Dr Gao is also mentoring the next generation of young scientists, with public talks, popular science writing, and school outreach activities. Her research team strives to create opportunities for high-school students to gain experience in research, to inspire them to further pursuit their interest in Science, Technology, Engineering and Mathematics. Dr Gao believes that educating and empowering young science enthusiasts is essential to create a sustainable ecosystem for developing cutting-edge technologies.
Dr Gao is a recipient of the 2000 National Research Foundation Fellowship, and has been recognised as a MIT Tech Review, TR35 (Asia-Pacific) Innovator and one of Singapore Women’s Weekly’s Great Women of Our Times 2020. To date, she has a total of 14 peer-reviewed publications with a h-index of 12, including articles in Science, Nature, and Nature Communications, and 670 citations.
Physical, Information & Engineering Sciences Category
Dr Zhang Hanwang
Assistant Professor, School of Computer Science and Engineering, Nanyang Technological University
“For his pioneering and fundamental contributions to applied causality in AI”
Dr Zhang uses group theory, the fundamental rule that abstracts changes, to build a general causal framework describing what AI learns, how AI learns, and where to transfer the AI’s learning. With this framework, he can pinpoint challenges in AI, such as data efficiency, data ambiguity, and machine imagination. Compared to the prevalent approach of passive data feeding, Dr Zhang’s AI can actively intervene in the environment, collect data on demand, and generate unseen data.
While AI uses big data to imitate human thinking processes, it is still unable to generate more complex or subtle human traits such as common sense, sympathy, or explainability. Dr Zhang’s research would build up next-generation AI that reduces the reliance on big data sample sizes. This would limit the collection of user data and reduce the energy cost of model training without sacrificing significant performance.
Dr Zhang and his team have developed and been recognised for a number of causality-based algorithms for robust AI models. They were the 2019 winner of the Visual Dialog Challenge, a task that requires an AI agent to hold meaningful dialogue with humans in natural, conversational language about visual content. Dr Zhang’s team also won the Alibaba Innovation award 2020 for their unbiased visual solutions such as video surveillance, fire control monitoring, and recommendation system, which were widely adopted in the Alibaba City Brain system. Dr Zhang is also recognised as one of the Institute of Electrical and Electronics Engineers (IEEE) AI’s 10 to Watch 2020 for his development, and improvement, of a new causal perspective for a wide spectrum of prevalent machine learning techniques.

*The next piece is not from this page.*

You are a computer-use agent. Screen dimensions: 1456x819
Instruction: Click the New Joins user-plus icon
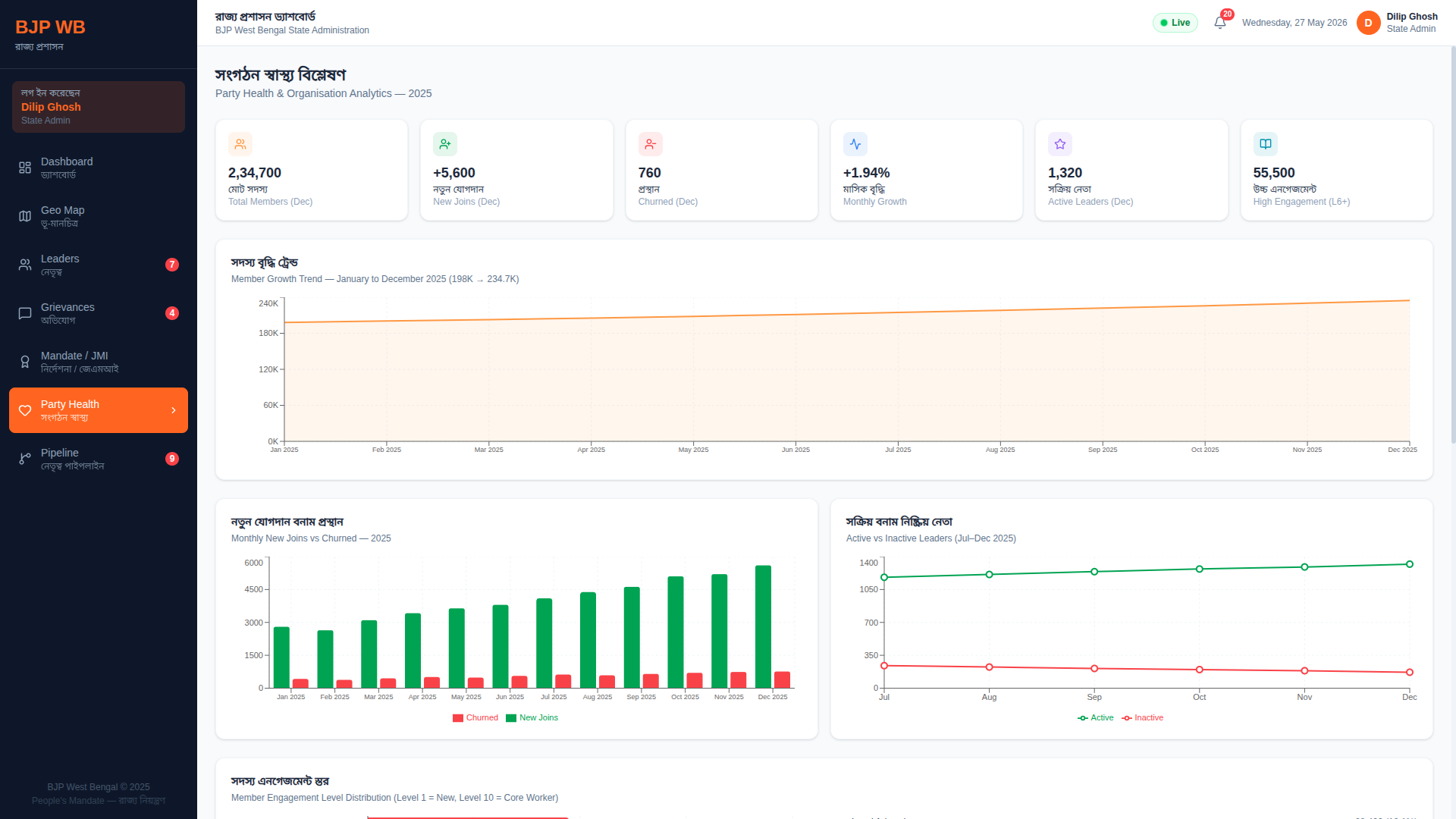tap(445, 144)
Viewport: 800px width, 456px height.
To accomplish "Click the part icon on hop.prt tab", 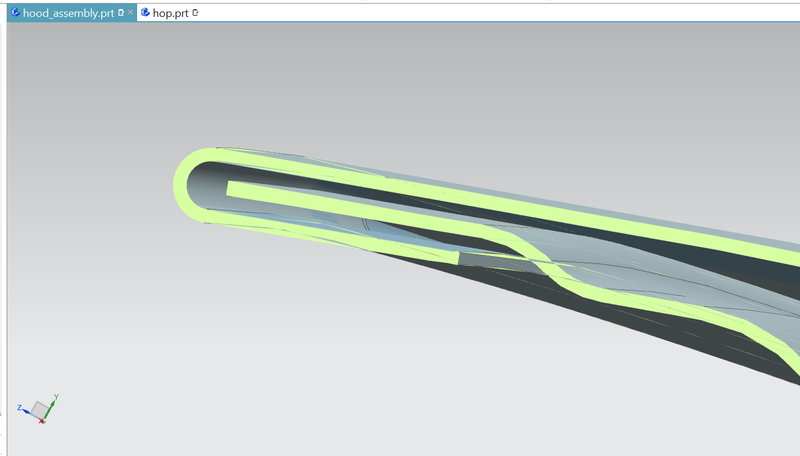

Dr Zhang believes that his team’s theory and practice will be able to serve as an infrastructure in various AI applications such as online education, fintech, and healthcare for Singapore.
Dr Zhang also recruits and nurtures outstanding local research staff and PhD students. He works closely with the NTU-Alibaba Joint Research Institute, where he hosts Singapore Economic Development Board Industrial Postgraduate Programme (EDB-IPP) research students focusing on cutting-edge AI R&D to benefit industry.
Dr Zhang has published over 100 papers in top-tier conferences and journals in the field of AI, that have 46 h-index and over 10,000 citations. He is the recipient of numerous academic paper awards such as the IEEE TMM Best Paper Prize 2020, ACM TOMM Nicolas D. Georganas Best Paper Award 2018, ACM SIGIR Best Paper Mention 2016, and ACM MM Best Student Paper 2013.